→ Extrait du texte
'''

Dans ce contexte, l’(A) renvoie à la lettre conjointe de l’(B) et du (G) du 12 novembre 2020 à l’adresse du ministre, qui serait à l’origine de la décision de retrait du 2 mars 2021, et qui ne serait rien d’autre que la réponse indirecte au message de son secrétaire général du 10 novembre 2020 qui avait appelé à la solidarité des salariés et de leurs syndicats à la veille des négociations pour une nouvelle convention collective dans chacune des deux branches « banques » et « assurances ».
Or, les syndicats (B) et (G) auraient fait croire au ministre que leurs droits auraient été violés en passant sous silence que les démarches entreprises par l’(A) l’avaient été « sous réserve de la ratification par leurs membres respectifs ». Partant, loin de vouloir « faire bande à part », elle aurait toujours fait preuve de solidarité sociale et les syndicats (B) et (G) auraient eu intérêt à négocier avec les partenaires sociaux en vue d’aboutir à la conclusion de deux nouvelles conventions collectives de travail au lieu d’obtenir la révocation de la décision lui reconnaissant sa représentativité sectorielle, ce d’autant plus qu’elle devrait, de toute façon, être admise aux négociations de la convention collective litigieuse pour avoir obtenu plus de 50 % des suffrages lors des dernières élections pour les délégations du personnel dans les entreprises relevant de l’une comme de l’autre des deux conventions collectives en cause. Partant, les syndicats (B) et (G) auraient présenté un intérêt soi-disant né et actuel qui, en réalité, n’en serait pas un.
L’appelante soutient en outre que la décision ministérielle serait « empreinte de nullité » en ce que le ministre, à la suite des élections du 12 mars 2019 et d’une entrevue au cours du mois d’avril 2019, lui aurait assuré que sa représentativité sectorielle resterait acquise et que cette information n’aurait plus été démentie par les pouvoirs étatiques, ni par les autres organisations syndicales.
Ainsi, les actes administratifs individuels créateurs de droit bénéficieraient d’une intangibilité de principe et l’administré serait en droit d’avoir une confiance légitime dans le fait que l’administration ne portera pas atteinte à l’avenir au droit ainsi conféré. L’(A) estime encore que s’il n’était pas exclu de retirer pour l’avenir un doit acquis, encore faudrait-il que l’administration motive sa décision et qu’elle respecte « les formes légales » et que le ministre, en revenant sans justification particulière sur sa décision antérieure, tout en ne respectant pas les conditions légales pour le faire, aurait rompu « cette confiance légitime ».
Les parties intimées concluent au rejet de ces moyens.

'''

→ Lignes fournies

'''

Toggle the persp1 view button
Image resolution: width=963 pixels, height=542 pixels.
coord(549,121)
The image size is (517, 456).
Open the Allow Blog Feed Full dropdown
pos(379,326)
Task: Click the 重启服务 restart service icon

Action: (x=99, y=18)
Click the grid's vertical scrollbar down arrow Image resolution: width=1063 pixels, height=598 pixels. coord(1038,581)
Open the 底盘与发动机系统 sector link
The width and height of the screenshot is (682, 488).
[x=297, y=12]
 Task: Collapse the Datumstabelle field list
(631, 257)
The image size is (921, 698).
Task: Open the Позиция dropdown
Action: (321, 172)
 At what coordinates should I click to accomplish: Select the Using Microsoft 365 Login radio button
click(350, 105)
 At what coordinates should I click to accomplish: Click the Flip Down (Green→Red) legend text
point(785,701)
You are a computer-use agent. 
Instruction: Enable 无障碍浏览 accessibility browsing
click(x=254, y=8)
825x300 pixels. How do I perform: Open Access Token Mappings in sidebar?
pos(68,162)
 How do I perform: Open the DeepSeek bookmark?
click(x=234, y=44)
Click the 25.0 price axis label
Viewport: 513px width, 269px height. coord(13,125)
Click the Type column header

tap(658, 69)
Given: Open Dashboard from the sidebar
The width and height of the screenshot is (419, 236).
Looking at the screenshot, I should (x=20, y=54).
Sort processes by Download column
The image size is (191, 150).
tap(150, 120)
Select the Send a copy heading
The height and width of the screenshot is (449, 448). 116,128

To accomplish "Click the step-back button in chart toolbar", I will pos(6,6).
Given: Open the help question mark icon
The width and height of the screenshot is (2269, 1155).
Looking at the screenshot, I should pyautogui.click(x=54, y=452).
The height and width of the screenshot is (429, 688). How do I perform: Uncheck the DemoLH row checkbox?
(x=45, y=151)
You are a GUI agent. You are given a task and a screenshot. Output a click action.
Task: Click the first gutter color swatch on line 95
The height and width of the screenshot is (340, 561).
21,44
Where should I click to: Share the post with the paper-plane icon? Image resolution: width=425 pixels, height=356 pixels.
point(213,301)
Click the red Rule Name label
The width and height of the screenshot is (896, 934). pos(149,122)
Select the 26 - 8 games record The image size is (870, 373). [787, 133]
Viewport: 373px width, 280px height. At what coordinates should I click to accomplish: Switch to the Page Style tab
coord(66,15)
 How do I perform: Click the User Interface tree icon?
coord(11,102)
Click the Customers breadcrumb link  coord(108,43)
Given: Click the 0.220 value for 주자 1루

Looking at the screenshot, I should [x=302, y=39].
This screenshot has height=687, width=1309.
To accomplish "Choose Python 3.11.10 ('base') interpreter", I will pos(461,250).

'''

→ À compléter
**a)** Résumez en deux phrases le texte sur la représentativité syndicale.
**b)** Écrivez la suite du texte sur la représentativité syndicale à partir de sa dernière phrase.

→ Réponses successives
**a)** L'(A) soutient que le retrait du 2 mars 2021 viendrait d'une lettre des syndicats (B) et (G) au ministre, qui auraient passé sous silence la réserve de ratification et n'auraient pas d'intérêt réel, alors qu'elle aurait toujours fait preuve de solidarité et aurait obtenu plus de 50 % des suffrages. Elle ajoute que le ministre lui avait assuré en 2019 que sa représentativité sectorielle resterait acquise et qu'en revenant sans justification sur cette décision créatrice de droit, il aurait rompu sa confiance légitime, ce que les parties intimées contestent.

**b)**
Aux termes de l’article L.161-8 du Code du travail :
10« (1) La décision portant octroi, refus ou retrait de reconnaissance des qualités visées aux articles L.161-3 à L.161-7 incombe au ministre ayant le Travail dans ses attributions, statuant sur la base d’un rapport circonstancié établi par l’Inspection du travail et des mines.
(2) La décision d’octroi ou de refus est rendue à la requête du syndicat intéressé joignant à sa demande dûment motivée toutes les pièces à l’appui.
(3) La décision de retrait est rendue à la requête de tout syndicat justifiant d’un intérêt né et actuel (…) ».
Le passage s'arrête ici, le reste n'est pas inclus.